Taking the line with "TAKEUCHIフェアモール福井エルパ店 (191, 2397)" as the start, reproduce every line until the records end, exactly and with nothing added.

***** Records shown

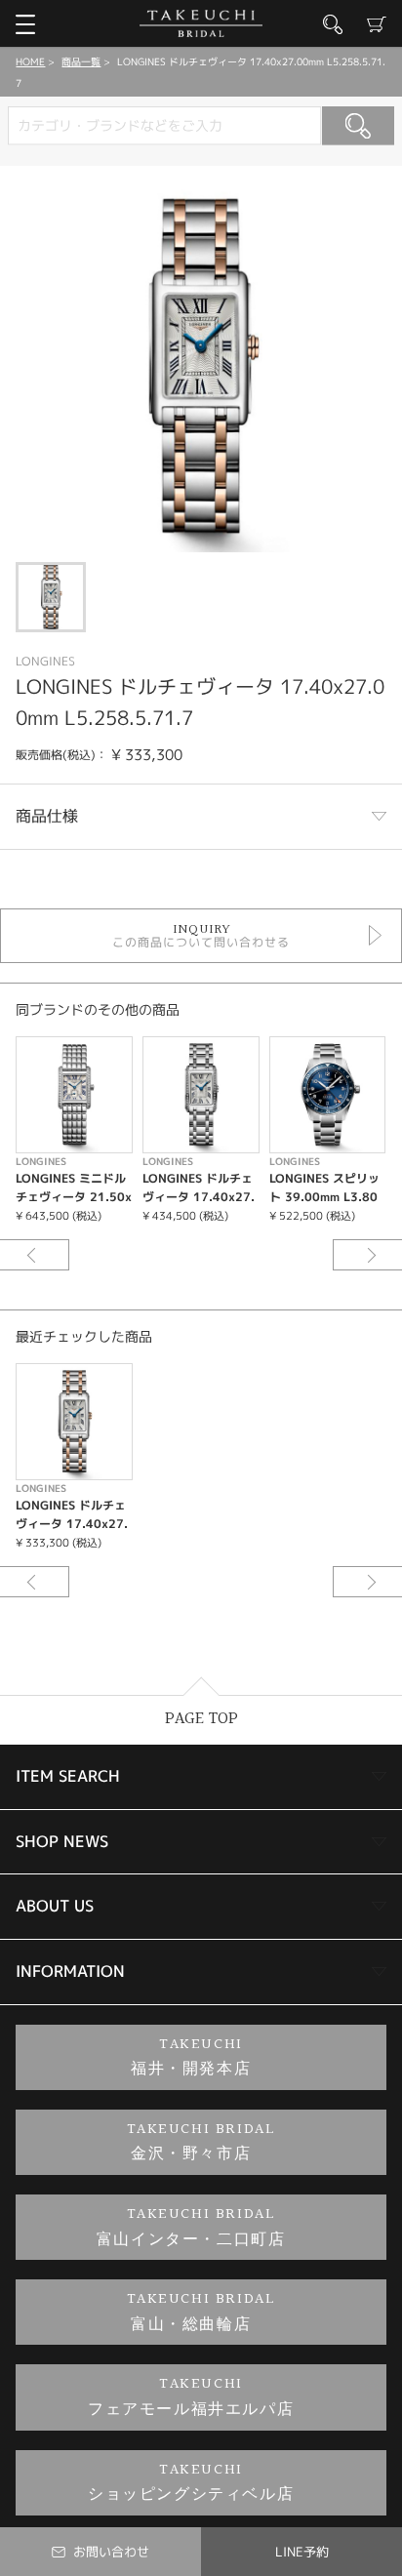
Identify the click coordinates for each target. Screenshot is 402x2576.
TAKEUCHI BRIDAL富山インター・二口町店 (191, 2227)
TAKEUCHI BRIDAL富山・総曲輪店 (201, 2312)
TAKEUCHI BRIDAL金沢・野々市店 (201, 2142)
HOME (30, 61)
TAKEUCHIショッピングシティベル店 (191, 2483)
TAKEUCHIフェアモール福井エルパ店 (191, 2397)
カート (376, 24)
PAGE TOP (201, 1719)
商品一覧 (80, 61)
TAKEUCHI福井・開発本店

**********

Finished exercise
TAKEUCHIフェアモール福井エルパ店 (191, 2397)
カート (376, 24)
PAGE TOP (201, 1719)
商品一覧 (80, 61)
TAKEUCHI福井・開発本店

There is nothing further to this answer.